Der BUKO ist eine Organisation, in der selbstbestimmt entwicklungspolitische Debatten gefuehrt werden sollen. Der vielleicht allzu pathetische Begriff "selbstbestimmt" meint, dass wir uns in unseren Politikformen und inhaltlichen Debatten nicht zuerst von politischen Konjunkturen leiten lassen. Der Begriff meint auch, dass wir nicht die Haeufigkeit der Medienberichte ueber den BUKO zum einzigen Kriterium des Erfolges machen, auch wenn wir uns fragen muessen, welche Bedeutung der Strukturwandel der Oeffentlichkeit und Oeffentlichkeit an sich fuer den BUKO haben. Selbstbestimmt meint aber auch, dass wir uns Debatten ueber das eigene Verstrickt-Sein in Machtstrukturen leisten, seien sie eurozentrischer, patriarchaler oder rassistischer Art. Ich bin dagegen, diese Diskussionen ueber ein anderes Verstaendnis von Internationalismus abzuwerten und sie als "interne" Debatten und als "rueckwaertsgewandt" zu bezeichnen. So hat es der Dachverband der Weltlaeden getan und damit seinen Austritt aus dem BUKO begruendet. Ein weiteres Argument fuer den Austritt war, der BUKO wuerde zuwenig Dienstleistungsfunktionen erfuellen.

Die notwendigen Diskussionen um das eigene Verstrickt-Sein birgt aber auch ein Problem in sich: Wenn Macht nicht etwas ist, was von denen "da oben" kommt und dem wir in aller Unschuld gegenueberstehen, sondern die Effekte der Macht und die Machtlinien uns selbst durchziehen, dann wird es immer Macht geben, man wird nie endgueltig ausserhalb der Macht stehen. Wichtig ist es dann, sich seiner eigenen Machtverstrickung bewusst zu werden, um sie dann dekonstruieren zu koennen.

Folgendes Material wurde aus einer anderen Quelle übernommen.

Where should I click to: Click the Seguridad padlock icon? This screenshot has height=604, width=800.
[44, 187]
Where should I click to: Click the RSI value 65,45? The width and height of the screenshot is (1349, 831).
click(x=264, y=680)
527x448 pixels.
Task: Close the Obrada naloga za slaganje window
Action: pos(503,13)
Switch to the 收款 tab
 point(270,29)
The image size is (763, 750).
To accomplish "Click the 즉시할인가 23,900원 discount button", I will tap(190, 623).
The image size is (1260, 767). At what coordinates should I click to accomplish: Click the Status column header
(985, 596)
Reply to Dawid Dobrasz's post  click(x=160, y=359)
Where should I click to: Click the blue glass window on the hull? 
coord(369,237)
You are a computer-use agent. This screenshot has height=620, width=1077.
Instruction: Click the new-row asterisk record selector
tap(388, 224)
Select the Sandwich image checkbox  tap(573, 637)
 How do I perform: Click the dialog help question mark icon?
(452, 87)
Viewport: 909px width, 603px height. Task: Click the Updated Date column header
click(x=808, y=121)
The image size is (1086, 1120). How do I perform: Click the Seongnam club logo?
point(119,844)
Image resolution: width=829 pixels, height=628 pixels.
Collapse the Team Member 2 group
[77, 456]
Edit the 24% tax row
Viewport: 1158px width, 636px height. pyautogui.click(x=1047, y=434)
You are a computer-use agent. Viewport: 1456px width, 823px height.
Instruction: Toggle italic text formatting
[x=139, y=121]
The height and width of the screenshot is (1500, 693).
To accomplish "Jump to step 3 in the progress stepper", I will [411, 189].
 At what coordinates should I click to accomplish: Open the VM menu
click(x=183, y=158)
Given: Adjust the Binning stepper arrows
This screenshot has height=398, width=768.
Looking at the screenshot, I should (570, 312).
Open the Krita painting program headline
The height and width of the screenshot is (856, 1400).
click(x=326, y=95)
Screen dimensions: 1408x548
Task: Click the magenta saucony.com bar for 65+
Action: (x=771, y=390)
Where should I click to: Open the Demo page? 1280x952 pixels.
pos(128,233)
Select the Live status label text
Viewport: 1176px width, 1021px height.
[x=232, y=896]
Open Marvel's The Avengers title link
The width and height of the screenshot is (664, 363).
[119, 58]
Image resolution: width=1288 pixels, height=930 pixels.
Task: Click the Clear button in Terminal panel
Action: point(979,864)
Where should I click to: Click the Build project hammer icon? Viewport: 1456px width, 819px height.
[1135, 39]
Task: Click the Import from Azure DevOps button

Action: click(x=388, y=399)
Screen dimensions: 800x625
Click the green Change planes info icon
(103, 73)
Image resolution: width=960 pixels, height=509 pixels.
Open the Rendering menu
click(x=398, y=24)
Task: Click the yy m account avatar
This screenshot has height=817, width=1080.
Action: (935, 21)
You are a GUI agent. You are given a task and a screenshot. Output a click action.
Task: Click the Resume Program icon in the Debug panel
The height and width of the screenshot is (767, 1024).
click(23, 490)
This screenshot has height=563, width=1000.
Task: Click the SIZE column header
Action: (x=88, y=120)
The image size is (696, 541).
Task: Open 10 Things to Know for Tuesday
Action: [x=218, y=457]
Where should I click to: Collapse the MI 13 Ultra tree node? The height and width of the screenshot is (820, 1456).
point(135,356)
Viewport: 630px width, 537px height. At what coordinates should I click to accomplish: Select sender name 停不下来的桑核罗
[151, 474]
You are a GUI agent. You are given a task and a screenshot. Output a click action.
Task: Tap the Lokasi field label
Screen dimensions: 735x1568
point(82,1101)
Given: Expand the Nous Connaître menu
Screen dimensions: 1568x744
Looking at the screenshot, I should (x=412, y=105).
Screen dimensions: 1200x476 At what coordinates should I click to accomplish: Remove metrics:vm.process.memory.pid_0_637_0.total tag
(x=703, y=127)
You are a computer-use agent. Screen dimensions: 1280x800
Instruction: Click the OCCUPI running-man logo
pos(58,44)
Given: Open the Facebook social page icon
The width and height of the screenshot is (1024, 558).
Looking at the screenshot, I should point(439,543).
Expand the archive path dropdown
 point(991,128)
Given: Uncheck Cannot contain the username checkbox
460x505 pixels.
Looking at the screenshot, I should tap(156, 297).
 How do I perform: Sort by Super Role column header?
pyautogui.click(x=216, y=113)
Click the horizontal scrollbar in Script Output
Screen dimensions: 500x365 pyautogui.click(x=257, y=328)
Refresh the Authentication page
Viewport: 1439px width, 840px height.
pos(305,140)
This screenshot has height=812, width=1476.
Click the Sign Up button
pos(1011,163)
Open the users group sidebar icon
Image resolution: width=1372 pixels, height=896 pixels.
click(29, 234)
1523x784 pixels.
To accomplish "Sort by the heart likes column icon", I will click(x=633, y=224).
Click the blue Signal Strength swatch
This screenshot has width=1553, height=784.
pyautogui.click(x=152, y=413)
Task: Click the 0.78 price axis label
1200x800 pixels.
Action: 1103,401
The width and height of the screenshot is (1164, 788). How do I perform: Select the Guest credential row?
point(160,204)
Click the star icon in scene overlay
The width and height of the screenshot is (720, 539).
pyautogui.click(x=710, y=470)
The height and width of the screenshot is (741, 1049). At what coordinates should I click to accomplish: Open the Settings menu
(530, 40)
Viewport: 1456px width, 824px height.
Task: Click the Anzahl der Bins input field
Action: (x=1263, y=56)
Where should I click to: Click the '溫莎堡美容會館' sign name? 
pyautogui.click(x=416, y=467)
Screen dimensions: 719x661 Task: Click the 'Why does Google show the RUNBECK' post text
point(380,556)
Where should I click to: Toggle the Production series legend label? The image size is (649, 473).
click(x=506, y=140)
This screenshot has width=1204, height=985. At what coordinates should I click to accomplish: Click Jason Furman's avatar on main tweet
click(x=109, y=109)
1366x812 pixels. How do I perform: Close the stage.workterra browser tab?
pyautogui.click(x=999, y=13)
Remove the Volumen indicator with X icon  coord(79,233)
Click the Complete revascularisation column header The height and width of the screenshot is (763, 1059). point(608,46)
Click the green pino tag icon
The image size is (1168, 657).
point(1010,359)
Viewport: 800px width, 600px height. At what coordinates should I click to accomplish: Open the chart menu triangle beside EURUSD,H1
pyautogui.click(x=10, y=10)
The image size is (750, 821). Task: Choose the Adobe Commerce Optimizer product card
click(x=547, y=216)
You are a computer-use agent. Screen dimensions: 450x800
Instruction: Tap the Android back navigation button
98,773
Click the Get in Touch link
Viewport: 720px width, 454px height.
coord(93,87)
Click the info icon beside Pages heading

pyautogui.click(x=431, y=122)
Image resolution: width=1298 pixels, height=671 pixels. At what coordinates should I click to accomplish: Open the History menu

Die Gefahr dabei ist, dass man die eigene Machtverstrickung bis in die kleinsten Kapillare verfolgt und so in der Tat handlungsunfaehig wird. Wer sich in dieser Mikrophysik der Macht verliert, ist nicht mehr in der Lage eine Gegenmacht aufzubauen, die momentan bekanntlich ziemlich ohnmaechtig ist. Nichtsdestotrotz bleibt dieser Anspruch richtig, auch wenn wir wieder von ziemlich vorne anfangen muessen. Joachim Hirsch behauptet in dem anfangs erwaehnten Interview, dass die "ausserparlamentarische Linke in einem Masse marginalisiert ist, wie seit den 50er Jahren nicht mehr." Die fehlenden Proteste gegen den Krieg und die mehr als mangelhafte Beteiligung bei den Demonstrationen gegen den G7-Gipfel bestaetigen diese Einschaetzung.

Trotzdem muss eine herrschaftskritische und emanzipatorische Linke immer wieder den Versuch starten, genau diese Gegenmacht zu organisieren. Denn Emanzipation wurde noch nie geschenkt, sondern sie war und ist immer Ergebnis sozialer Kaempfe. In diesem Sinne hoffe ich, dass dieser Kongress einige positive Ergebnisse hervorbringt.